The step-by-step process for calculating the transpose of a matrix:

1. Write down the original matrix. Let’s call it A.
2. Identify the number of rows and columns in the matrix A. Let’s call the number of rows m and the number of columns n.
3. Create a new matrix, called the transpose of A. This matrix will have n rows and m columns.
4. Copy the elements of the original matrix A to the new matrix in such a way that the rows of the original matrix become the columns of the
5. new matrix and the columns of the original matrix become the rows of the new matrix.
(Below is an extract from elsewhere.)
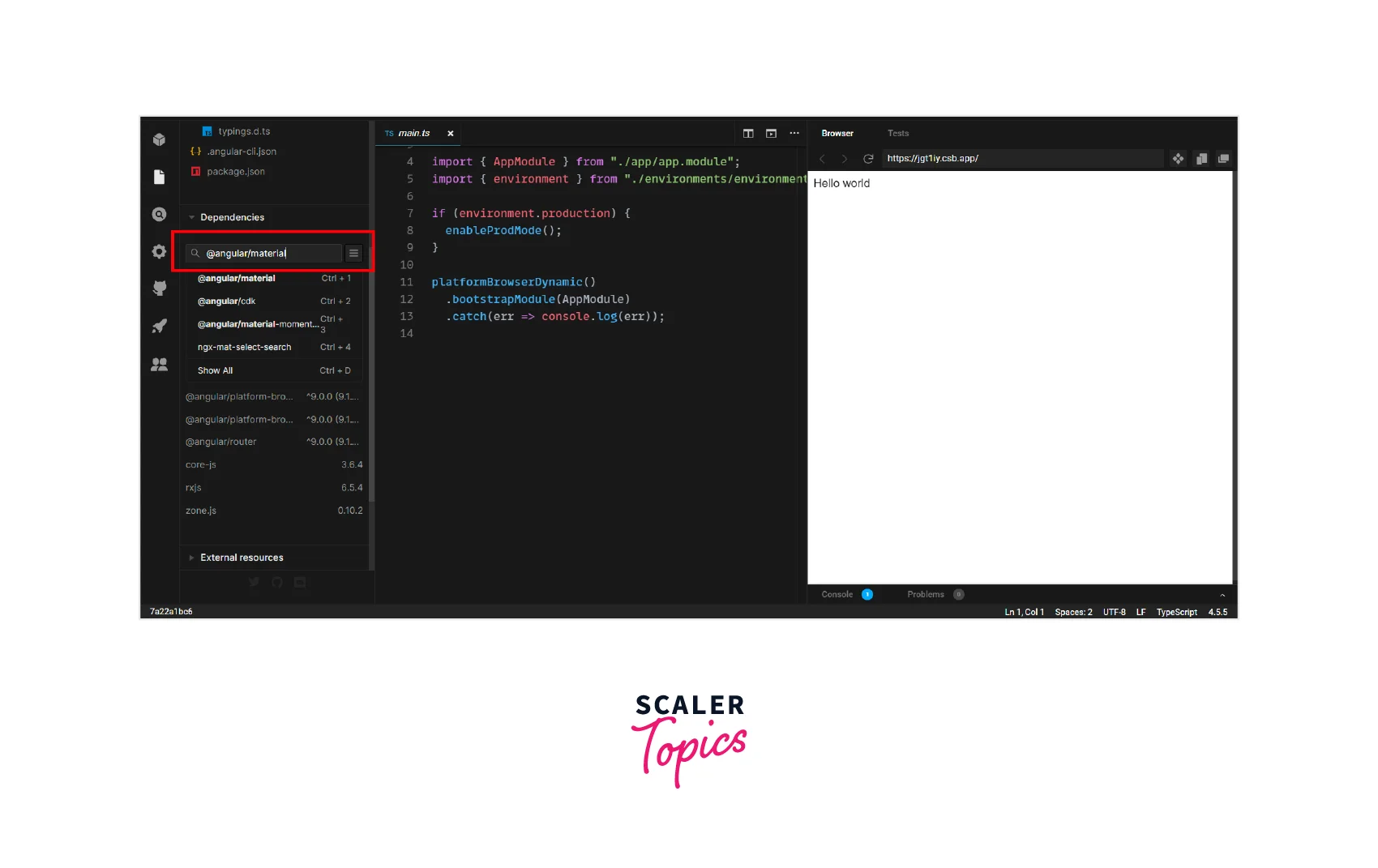
Task: Click the Search icon in sidebar
Action: (160, 215)
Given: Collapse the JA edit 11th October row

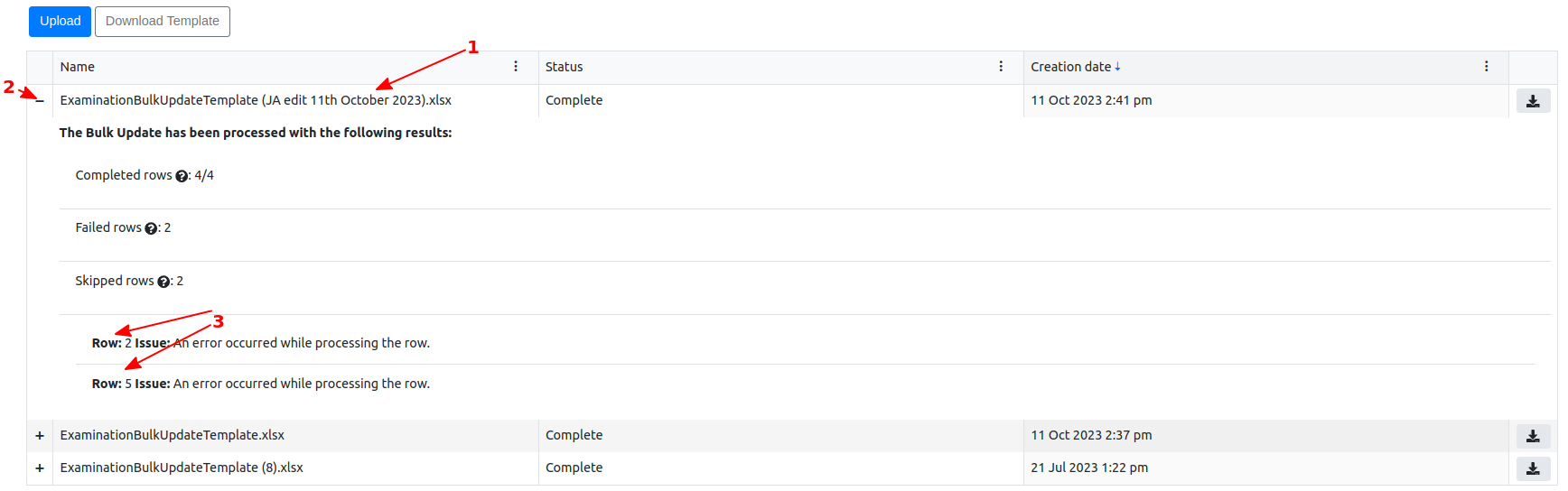Looking at the screenshot, I should tap(40, 101).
That is, the element in the i-th row and j-th column of the original matrix should be placed in the j-th row and i-th column of the new matrix.
6. The resulting matrix is the transpose of the original matrix.
   For example, suppose we have the following matrix A:

A = [ [1, 2, 3],
[4, 5, 6]
]
To find the transpose of this matrix, we follow the steps:

Write down the original matrix A:

A = [ [1, 2, 3],
[4, 5, 6]
]
Identify the number of rows and columns in A:

m = 2, n = 3
Create a new matrix with swapped dimensions:

transpose = [
[0, 0],
[0, 0],
[0, 0]
]
Copy the elements of the original matrix to the new matrix in such a way that the rows of the original matrix become the columns of the new matrix and the columns of the original matrix become the rows of the new matrix:

transpose = [
[1, 4],
[2, 5],
[3, 6]
]
The resulting matrix is the transpose of the original matrix:

transpose of A = [ [1, 4],
[2, 5],
[3, 6]
]
So the transpose of the matrix A is [[1, 4], [2, 5], [3, 6]].